Background Alcohol excites neurons of the ventral tegmental area (VTA) and the release of dopamine from these neurons is a key event in ethanol reward and reinforcement. Many mechanisms for ethanol actions on neurons of the VTA have been proposed, but antagonists generally do not eliminate ethanol-induced excitation of VTA neurons. We have previously demonstrated that the ion channel KCNK13 plays an important role in ethanol excitation of mouse VTA neurons. Here, we elaborate on that finding and further assess the importance of KCNK13 in rats. Methods Rats (Sprague-Dawley and Fisher 344) were used in these studies.
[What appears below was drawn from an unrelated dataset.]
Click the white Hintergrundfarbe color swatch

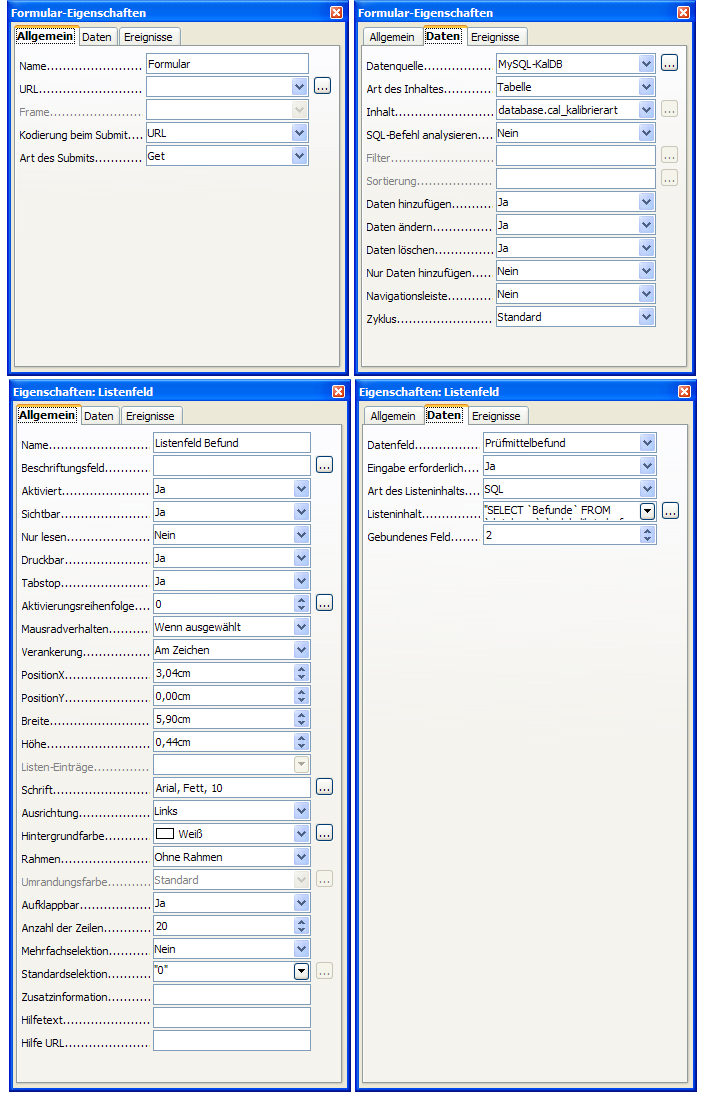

In addition to single unit electrophysiology in brain slices, we used quantitative PCR and immunohistochemistry to discern the effects of ethanol and the brain slice preparation method on the expression levels of Kcnk13 and KCNK13. Results Interestingly, immunohistochemistry demonstrated that the levels of KCNK13 were significantly reduced during procedures normally used to prepare brain slices for electrophysiology, such that there is a reduction of about 75% in KCNK13 protein at the time that electrophysiological recordings would normally be made. Extracellular recordings demonstrated that ethanol excitation of VTA neurons was reduced after knockdown of Kcnk13 using a small interfering RNA (siRNA) delivered via the recording micropipette. Real-time PCR demonstrated that expression of Kcnk13 was altered in a time-dependent manner after alcohol withdrawal. Conclusions KCNK13 plays an important role in ethanol stimulation of rat VTA neurons, and KCNK13 is dynamically regulated by cell damage, by ethanol exposure, and during withdrawal. KCNK13 is a novel alcohol-sensitive protein and further investigation of this channel may offer new avenues for the development of agents useful in altering the rewarding effect of alcohol.